*What is needed:*
All entries shown below must be given again word for word.

*Listed entries:*
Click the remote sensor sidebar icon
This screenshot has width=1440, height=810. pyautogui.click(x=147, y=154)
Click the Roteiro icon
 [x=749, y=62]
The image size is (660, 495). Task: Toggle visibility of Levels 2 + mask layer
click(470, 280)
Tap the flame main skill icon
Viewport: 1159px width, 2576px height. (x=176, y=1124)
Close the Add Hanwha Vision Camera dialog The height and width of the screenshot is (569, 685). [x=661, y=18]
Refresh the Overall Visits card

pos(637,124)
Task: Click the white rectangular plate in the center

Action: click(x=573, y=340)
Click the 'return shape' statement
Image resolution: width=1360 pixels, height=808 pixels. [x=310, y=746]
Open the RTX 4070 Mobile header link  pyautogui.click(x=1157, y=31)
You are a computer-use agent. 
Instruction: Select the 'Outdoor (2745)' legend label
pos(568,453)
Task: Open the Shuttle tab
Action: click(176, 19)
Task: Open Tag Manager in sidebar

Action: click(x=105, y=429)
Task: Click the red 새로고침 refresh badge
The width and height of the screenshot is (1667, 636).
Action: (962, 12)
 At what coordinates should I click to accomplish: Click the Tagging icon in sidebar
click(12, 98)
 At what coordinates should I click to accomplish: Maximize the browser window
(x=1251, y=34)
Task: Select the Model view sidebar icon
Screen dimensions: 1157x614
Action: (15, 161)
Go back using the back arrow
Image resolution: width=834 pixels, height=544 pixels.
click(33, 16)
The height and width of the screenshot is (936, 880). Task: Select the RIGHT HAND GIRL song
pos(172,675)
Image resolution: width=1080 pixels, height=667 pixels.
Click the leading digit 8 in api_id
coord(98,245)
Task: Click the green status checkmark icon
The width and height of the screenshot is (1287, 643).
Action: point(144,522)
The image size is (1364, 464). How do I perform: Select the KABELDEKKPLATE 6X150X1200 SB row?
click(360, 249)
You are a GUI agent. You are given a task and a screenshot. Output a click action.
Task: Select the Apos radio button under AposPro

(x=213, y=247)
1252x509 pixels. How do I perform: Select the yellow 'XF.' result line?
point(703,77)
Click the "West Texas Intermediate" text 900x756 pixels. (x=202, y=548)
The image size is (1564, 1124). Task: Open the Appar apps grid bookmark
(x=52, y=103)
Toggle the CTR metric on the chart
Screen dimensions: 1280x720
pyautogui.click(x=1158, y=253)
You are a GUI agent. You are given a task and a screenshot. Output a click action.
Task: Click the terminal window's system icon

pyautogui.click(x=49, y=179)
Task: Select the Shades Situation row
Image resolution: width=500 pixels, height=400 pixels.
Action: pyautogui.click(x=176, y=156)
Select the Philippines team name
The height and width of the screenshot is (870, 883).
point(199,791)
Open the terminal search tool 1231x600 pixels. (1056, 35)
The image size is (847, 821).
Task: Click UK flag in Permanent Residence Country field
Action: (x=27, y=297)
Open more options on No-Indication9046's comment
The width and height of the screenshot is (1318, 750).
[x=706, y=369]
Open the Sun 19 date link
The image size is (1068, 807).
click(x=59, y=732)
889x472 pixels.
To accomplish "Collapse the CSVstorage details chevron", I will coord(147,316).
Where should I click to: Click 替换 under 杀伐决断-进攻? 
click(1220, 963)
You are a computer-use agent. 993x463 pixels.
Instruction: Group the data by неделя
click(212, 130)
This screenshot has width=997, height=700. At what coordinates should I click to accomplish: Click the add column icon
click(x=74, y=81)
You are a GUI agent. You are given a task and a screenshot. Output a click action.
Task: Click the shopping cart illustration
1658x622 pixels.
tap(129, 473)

*Response to the exercise:*
Click the remote sensor sidebar icon
This screenshot has width=1440, height=810. pyautogui.click(x=147, y=154)
Click the Roteiro icon
 [x=749, y=62]
The image size is (660, 495). Task: Toggle visibility of Levels 2 + mask layer
click(470, 280)
Tap the flame main skill icon
Viewport: 1159px width, 2576px height. (x=176, y=1124)
Close the Add Hanwha Vision Camera dialog The height and width of the screenshot is (569, 685). [x=661, y=18]
Refresh the Overall Visits card

pos(637,124)
Task: Click the white rectangular plate in the center

Action: click(x=573, y=340)
Click the 'return shape' statement
Image resolution: width=1360 pixels, height=808 pixels. [x=310, y=746]
Open the RTX 4070 Mobile header link  pyautogui.click(x=1157, y=31)
You are a computer-use agent. 
Instruction: Select the 'Outdoor (2745)' legend label
pos(568,453)
Task: Open the Shuttle tab
Action: click(176, 19)
Task: Open Tag Manager in sidebar

Action: click(x=105, y=429)
Task: Click the red 새로고침 refresh badge
The width and height of the screenshot is (1667, 636).
Action: (962, 12)
 At what coordinates should I click to accomplish: Click the Tagging icon in sidebar
click(12, 98)
 At what coordinates should I click to accomplish: Maximize the browser window
(x=1251, y=34)
Task: Select the Model view sidebar icon
Screen dimensions: 1157x614
Action: (15, 161)
Go back using the back arrow
Image resolution: width=834 pixels, height=544 pixels.
click(33, 16)
The height and width of the screenshot is (936, 880). Task: Select the RIGHT HAND GIRL song
pos(172,675)
Image resolution: width=1080 pixels, height=667 pixels.
Click the leading digit 8 in api_id
coord(98,245)
Task: Click the green status checkmark icon
The width and height of the screenshot is (1287, 643).
Action: point(144,522)
The image size is (1364, 464). How do I perform: Select the KABELDEKKPLATE 6X150X1200 SB row?
click(360, 249)
You are a GUI agent. You are given a task and a screenshot. Output a click action.
Task: Select the Apos radio button under AposPro

(x=213, y=247)
1252x509 pixels. How do I perform: Select the yellow 'XF.' result line?
point(703,77)
Click the "West Texas Intermediate" text 900x756 pixels. (x=202, y=548)
The image size is (1564, 1124). Task: Open the Appar apps grid bookmark
(x=52, y=103)
Toggle the CTR metric on the chart
Screen dimensions: 1280x720
pyautogui.click(x=1158, y=253)
You are a GUI agent. You are given a task and a screenshot. Output a click action.
Task: Click the terminal window's system icon

pyautogui.click(x=49, y=179)
Task: Select the Shades Situation row
Image resolution: width=500 pixels, height=400 pixels.
Action: pyautogui.click(x=176, y=156)
Select the Philippines team name
The height and width of the screenshot is (870, 883).
point(199,791)
Open the terminal search tool 1231x600 pixels. (1056, 35)
The image size is (847, 821).
Task: Click UK flag in Permanent Residence Country field
Action: (x=27, y=297)
Open more options on No-Indication9046's comment
The width and height of the screenshot is (1318, 750).
[x=706, y=369]
Open the Sun 19 date link
The image size is (1068, 807).
click(x=59, y=732)
889x472 pixels.
To accomplish "Collapse the CSVstorage details chevron", I will coord(147,316).
Where should I click to: Click 替换 under 杀伐决断-进攻? 
click(1220, 963)
You are a computer-use agent. 993x463 pixels.
Instruction: Group the data by неделя
click(212, 130)
This screenshot has width=997, height=700. At what coordinates should I click to accomplish: Click the add column icon
click(x=74, y=81)
You are a GUI agent. You are given a task and a screenshot. Output a click action.
Task: Click the shopping cart illustration
1658x622 pixels.
tap(129, 473)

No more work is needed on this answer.